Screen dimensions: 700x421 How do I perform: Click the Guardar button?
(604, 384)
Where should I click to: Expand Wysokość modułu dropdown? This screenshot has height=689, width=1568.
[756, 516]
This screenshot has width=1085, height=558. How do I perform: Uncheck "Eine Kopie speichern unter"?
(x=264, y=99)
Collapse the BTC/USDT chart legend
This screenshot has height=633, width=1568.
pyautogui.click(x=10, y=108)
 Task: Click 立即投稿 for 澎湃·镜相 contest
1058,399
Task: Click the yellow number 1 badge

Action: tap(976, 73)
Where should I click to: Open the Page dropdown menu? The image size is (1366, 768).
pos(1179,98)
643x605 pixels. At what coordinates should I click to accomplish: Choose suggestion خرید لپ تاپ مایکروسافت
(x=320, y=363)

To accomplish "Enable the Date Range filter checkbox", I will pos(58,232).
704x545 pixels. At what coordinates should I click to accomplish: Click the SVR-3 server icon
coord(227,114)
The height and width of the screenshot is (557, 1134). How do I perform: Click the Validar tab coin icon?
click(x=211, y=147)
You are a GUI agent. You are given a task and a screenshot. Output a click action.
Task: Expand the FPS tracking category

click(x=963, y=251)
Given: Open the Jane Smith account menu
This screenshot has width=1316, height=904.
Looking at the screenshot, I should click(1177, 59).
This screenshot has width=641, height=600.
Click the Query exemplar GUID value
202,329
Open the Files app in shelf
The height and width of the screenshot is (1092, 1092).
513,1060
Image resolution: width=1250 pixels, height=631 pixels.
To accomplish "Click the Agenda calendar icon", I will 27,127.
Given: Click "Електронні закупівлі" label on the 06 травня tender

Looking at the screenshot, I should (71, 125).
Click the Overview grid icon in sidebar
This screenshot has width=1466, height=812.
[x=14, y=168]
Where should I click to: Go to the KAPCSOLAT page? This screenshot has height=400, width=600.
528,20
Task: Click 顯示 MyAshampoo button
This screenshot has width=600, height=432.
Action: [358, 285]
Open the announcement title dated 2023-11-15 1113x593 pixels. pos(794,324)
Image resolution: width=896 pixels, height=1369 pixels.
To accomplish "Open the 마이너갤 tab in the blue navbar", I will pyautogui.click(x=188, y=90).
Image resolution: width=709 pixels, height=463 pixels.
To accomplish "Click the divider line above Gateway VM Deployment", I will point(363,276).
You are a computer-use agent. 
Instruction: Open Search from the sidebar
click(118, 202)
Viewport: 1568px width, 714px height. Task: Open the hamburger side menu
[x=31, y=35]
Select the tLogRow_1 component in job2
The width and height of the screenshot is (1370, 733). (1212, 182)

● Problem to solve: Switch every "dropdown" in the data above to "drop-down" and write out all the lines again with nothing else altered.

● Final result:
Screen dimensions: 700x421 How do I perform: Click the Guardar button?
(604, 384)
Where should I click to: Expand Wysokość modułu drop-down? This screenshot has height=689, width=1568.
[756, 516]
This screenshot has width=1085, height=558. How do I perform: Uncheck "Eine Kopie speichern unter"?
(x=264, y=99)
Collapse the BTC/USDT chart legend
This screenshot has height=633, width=1568.
pyautogui.click(x=10, y=108)
 Task: Click 立即投稿 for 澎湃·镜相 contest
1058,399
Task: Click the yellow number 1 badge

Action: tap(976, 73)
Where should I click to: Open the Page drop-down menu? The image size is (1366, 768).
pos(1179,98)
643x605 pixels. At what coordinates should I click to accomplish: Choose suggestion خرید لپ تاپ مایکروسافت
(x=320, y=363)

To accomplish "Enable the Date Range filter checkbox", I will pos(58,232).
704x545 pixels. At what coordinates should I click to accomplish: Click the SVR-3 server icon
coord(227,114)
The height and width of the screenshot is (557, 1134). How do I perform: Click the Validar tab coin icon?
click(x=211, y=147)
You are a GUI agent. You are given a task and a screenshot. Output a click action.
Task: Expand the FPS tracking category

click(x=963, y=251)
Given: Open the Jane Smith account menu
This screenshot has width=1316, height=904.
Looking at the screenshot, I should click(1177, 59).
This screenshot has width=641, height=600.
Click the Query exemplar GUID value
202,329
Open the Files app in shelf
The height and width of the screenshot is (1092, 1092).
513,1060
Image resolution: width=1250 pixels, height=631 pixels.
To accomplish "Click the Agenda calendar icon", I will 27,127.
Given: Click "Електронні закупівлі" label on the 06 травня tender

Looking at the screenshot, I should (71, 125).
Click the Overview grid icon in sidebar
This screenshot has width=1466, height=812.
[x=14, y=168]
Where should I click to: Go to the KAPCSOLAT page? This screenshot has height=400, width=600.
528,20
Task: Click 顯示 MyAshampoo button
This screenshot has width=600, height=432.
Action: [358, 285]
Open the announcement title dated 2023-11-15 1113x593 pixels. pos(794,324)
Image resolution: width=896 pixels, height=1369 pixels.
To accomplish "Open the 마이너갤 tab in the blue navbar", I will pyautogui.click(x=188, y=90).
Image resolution: width=709 pixels, height=463 pixels.
To accomplish "Click the divider line above Gateway VM Deployment", I will point(363,276).
You are a computer-use agent. 
Instruction: Open Search from the sidebar
click(118, 202)
Viewport: 1568px width, 714px height. Task: Open the hamburger side menu
[x=31, y=35]
Select the tLogRow_1 component in job2
The width and height of the screenshot is (1370, 733). (1212, 182)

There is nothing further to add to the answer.